• [What you are asked to do]: Since only part of the material below is wanted, output exactly the lines from the one with "This screenshot has height=600, width=600." up to and including the one with "Open the ウィンドウに合せる zoom dropdown".

• [Data provided]:
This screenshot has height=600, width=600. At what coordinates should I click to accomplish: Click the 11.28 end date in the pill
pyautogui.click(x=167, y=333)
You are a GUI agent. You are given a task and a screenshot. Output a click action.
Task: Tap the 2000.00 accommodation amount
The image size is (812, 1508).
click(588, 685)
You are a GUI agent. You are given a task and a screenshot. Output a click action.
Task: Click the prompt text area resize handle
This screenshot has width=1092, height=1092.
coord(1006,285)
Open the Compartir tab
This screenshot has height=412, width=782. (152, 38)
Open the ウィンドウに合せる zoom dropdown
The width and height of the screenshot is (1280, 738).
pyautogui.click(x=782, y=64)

* * *

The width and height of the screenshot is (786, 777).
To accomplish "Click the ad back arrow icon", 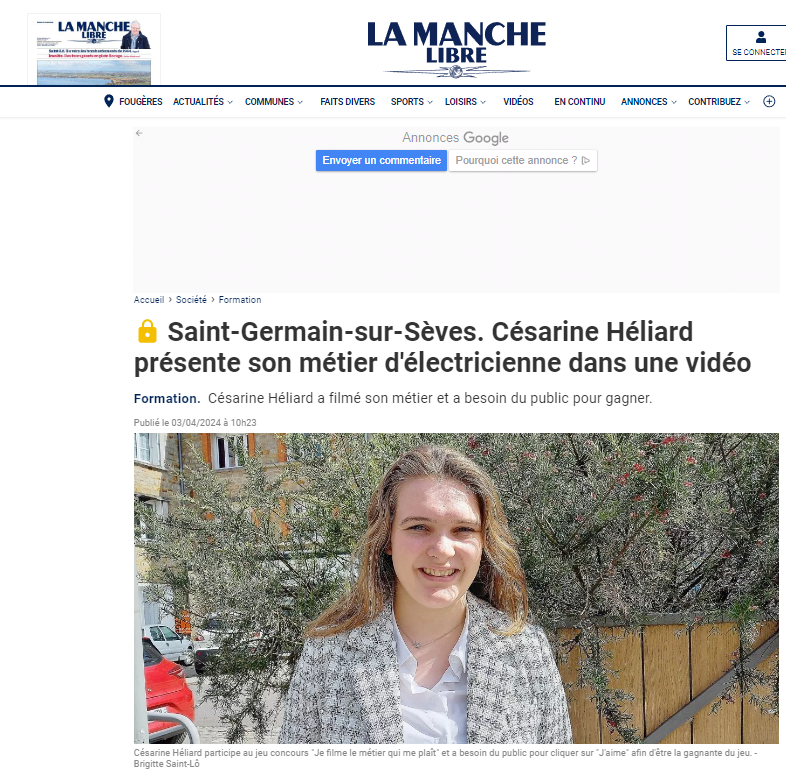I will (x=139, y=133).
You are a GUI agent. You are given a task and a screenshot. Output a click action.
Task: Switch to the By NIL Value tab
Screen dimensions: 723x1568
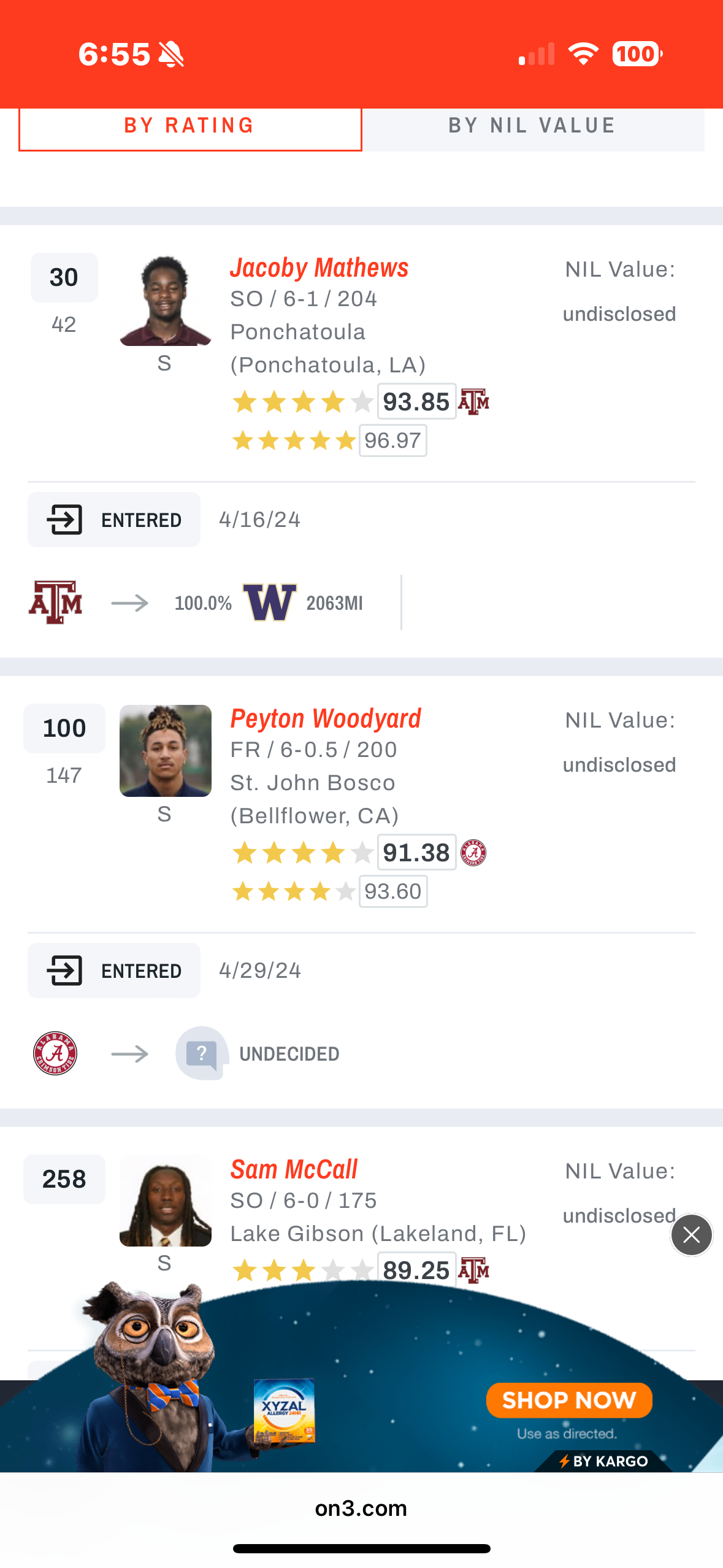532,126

==

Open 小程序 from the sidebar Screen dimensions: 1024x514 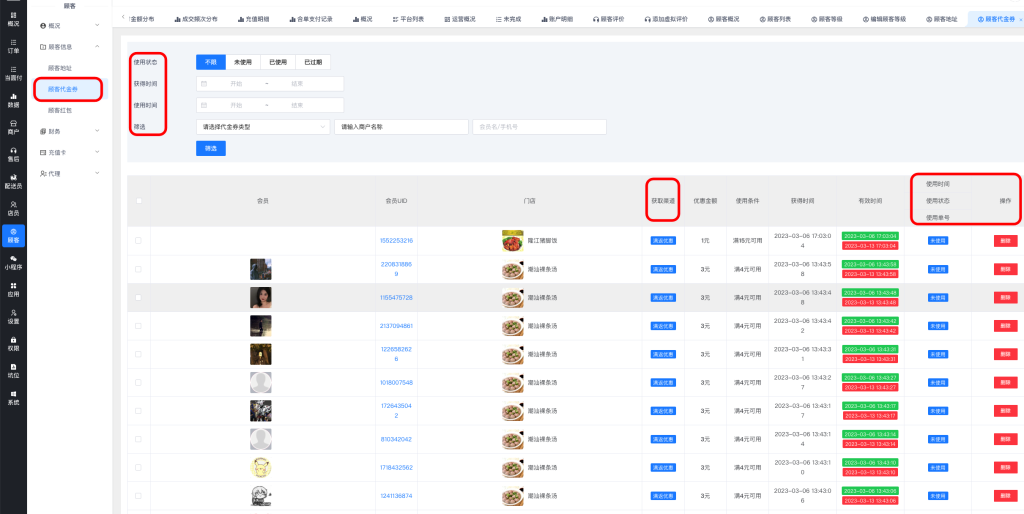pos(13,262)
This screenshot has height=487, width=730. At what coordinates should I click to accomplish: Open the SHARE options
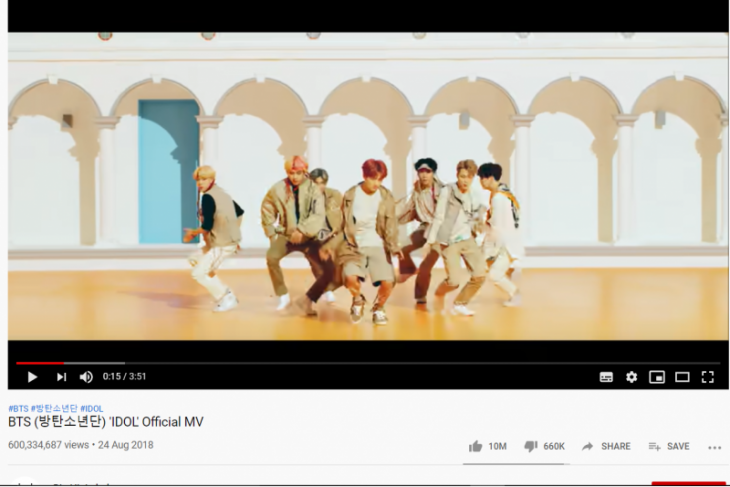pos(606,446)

• [Solution to the problem]:
This screenshot has height=600, width=600. At what coordinates should I click to accomplish: Click the 11.28 end date in the pill
pyautogui.click(x=167, y=333)
You are a GUI agent. You are given a task and a screenshot. Output a click action.
Task: Tap the 2000.00 accommodation amount
The image size is (812, 1508).
click(588, 685)
You are a GUI agent. You are given a task and a screenshot. Output a click action.
Task: Click the prompt text area resize handle
This screenshot has width=1092, height=1092.
coord(1006,285)
Open the Compartir tab
This screenshot has height=412, width=782. (152, 38)
Open the ウィンドウに合せる zoom dropdown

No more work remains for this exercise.